(Data records)
○ ○ ○ ○ ○ ○ ○
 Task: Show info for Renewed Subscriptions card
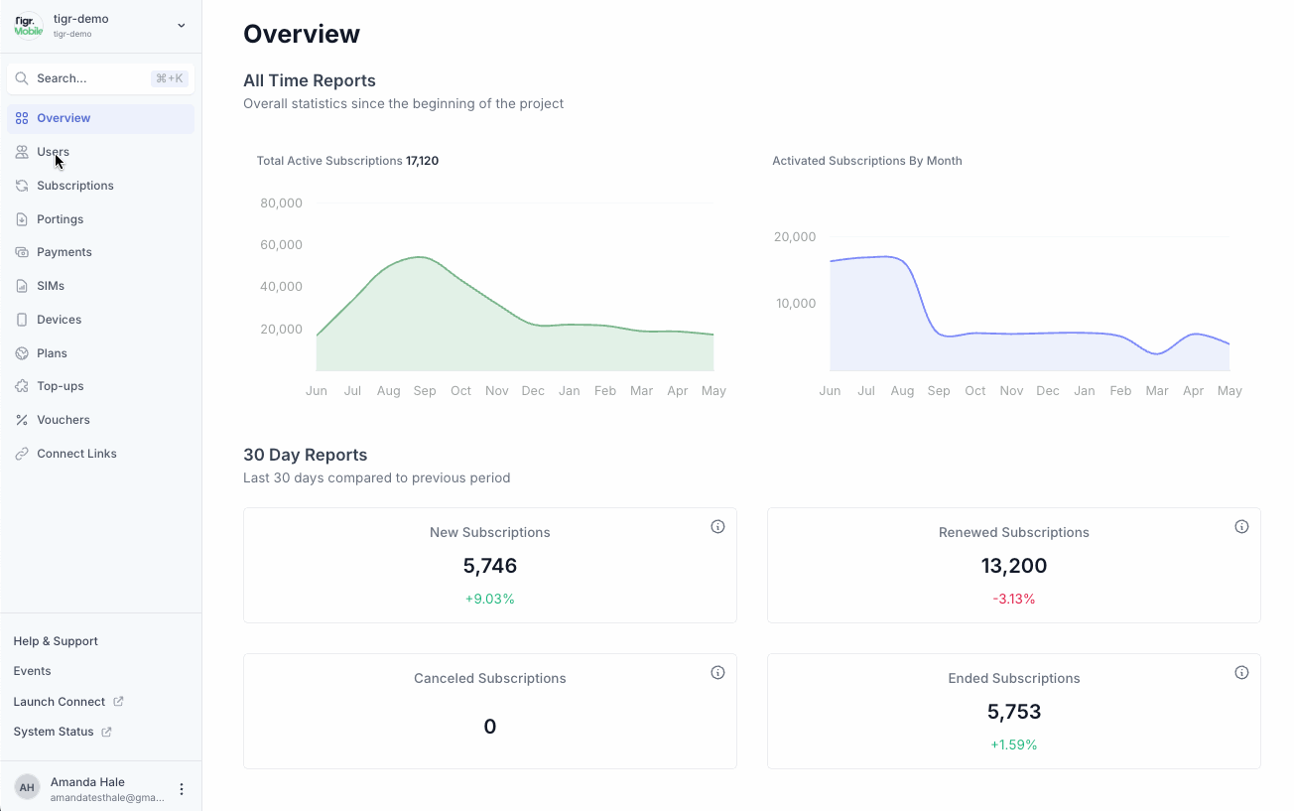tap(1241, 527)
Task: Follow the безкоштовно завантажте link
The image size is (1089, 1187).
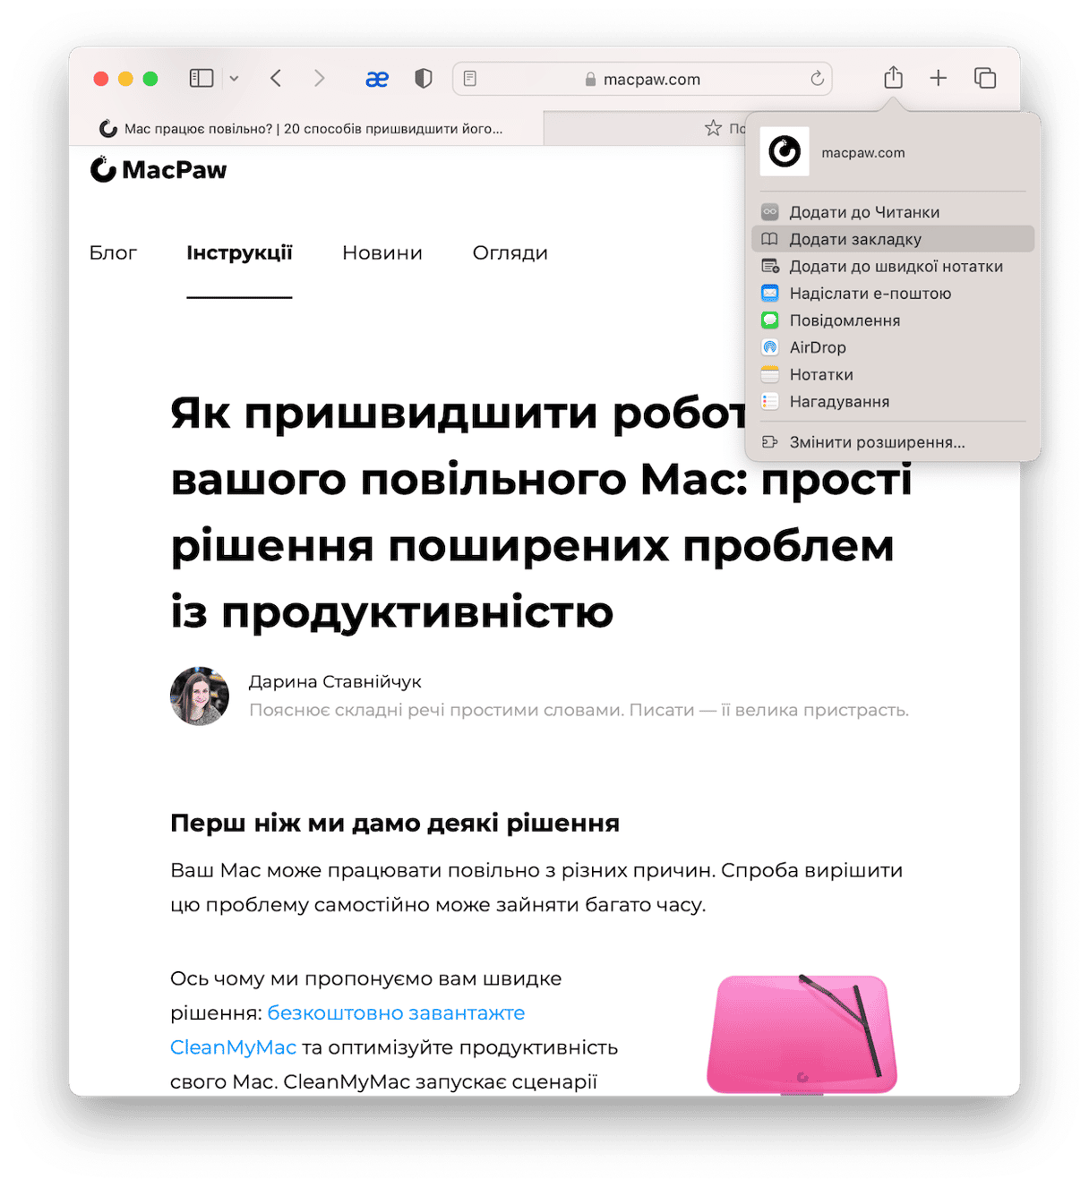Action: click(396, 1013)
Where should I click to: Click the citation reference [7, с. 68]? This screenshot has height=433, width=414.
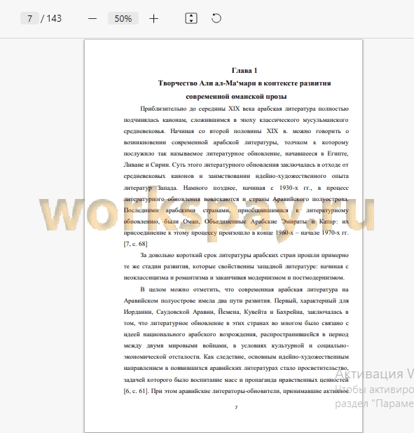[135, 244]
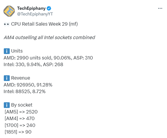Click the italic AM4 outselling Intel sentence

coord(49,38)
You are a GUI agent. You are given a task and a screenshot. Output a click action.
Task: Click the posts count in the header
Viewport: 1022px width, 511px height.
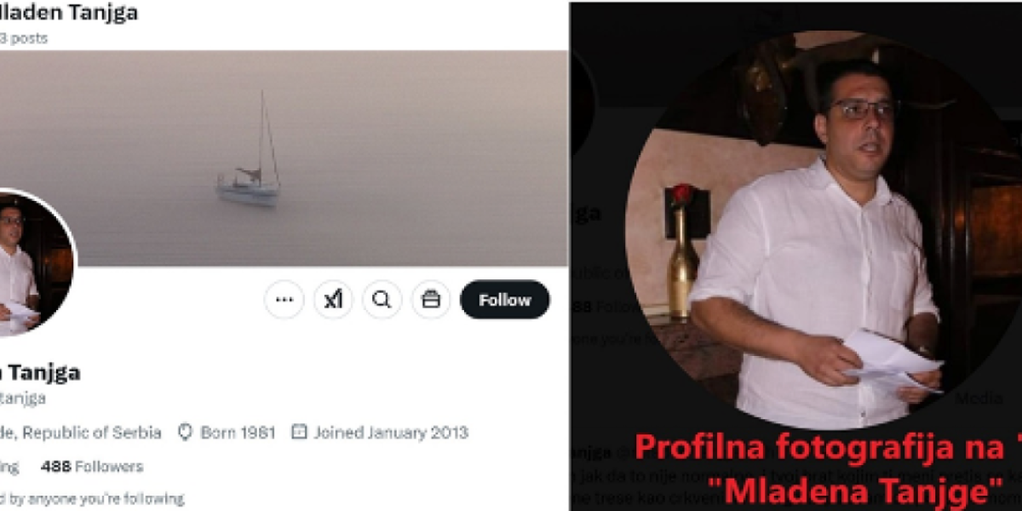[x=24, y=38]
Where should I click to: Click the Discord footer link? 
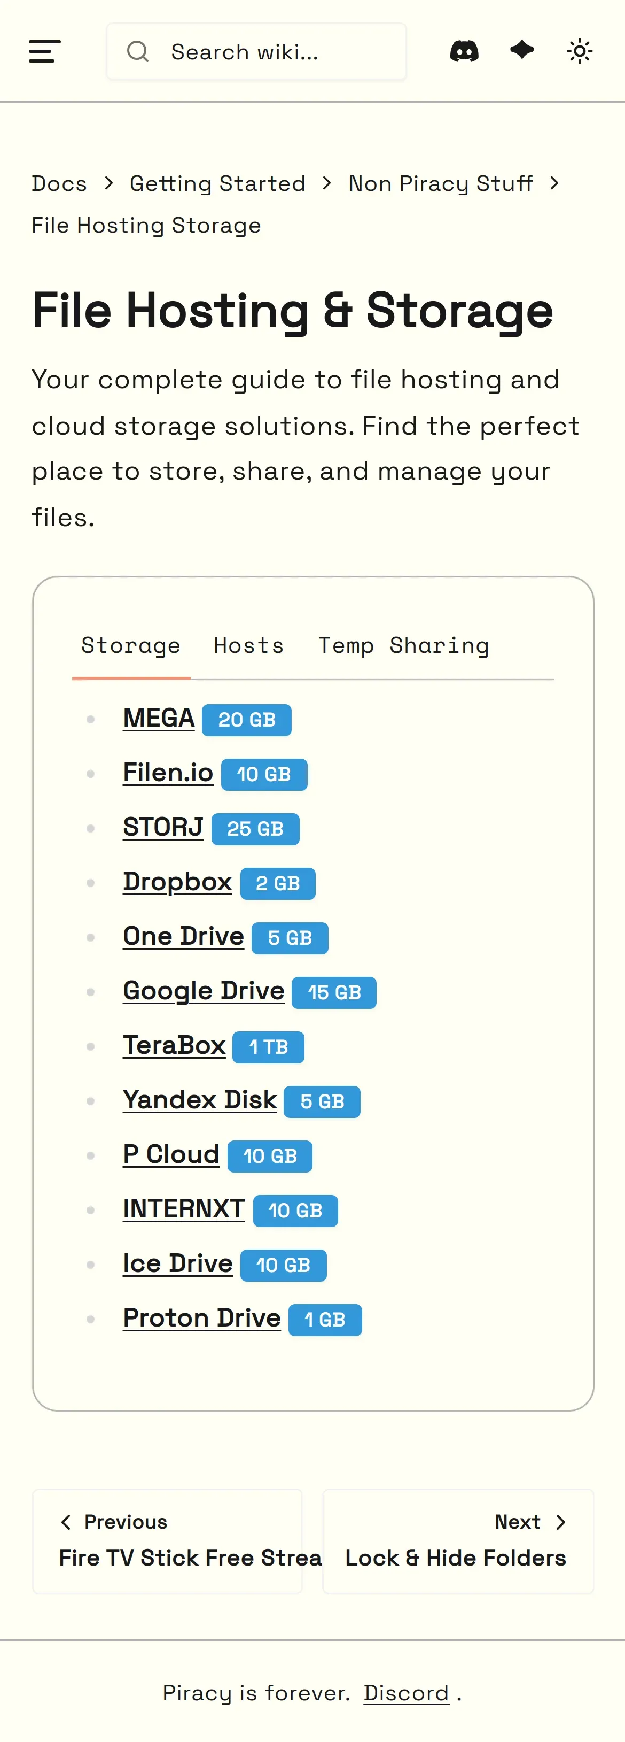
○ ○ ○ ○ ○ ○ ○
*What the exercise asks*. Print exactly, and print only, the lines from the line with "Viewport: 1022px width, 511px height." through the last line of the entries, both ends included. No pictures belong in the result.

*Solution for this task*.
Viewport: 1022px width, 511px height.
[x=24, y=38]
Where should I click to: Click the Discord footer link? 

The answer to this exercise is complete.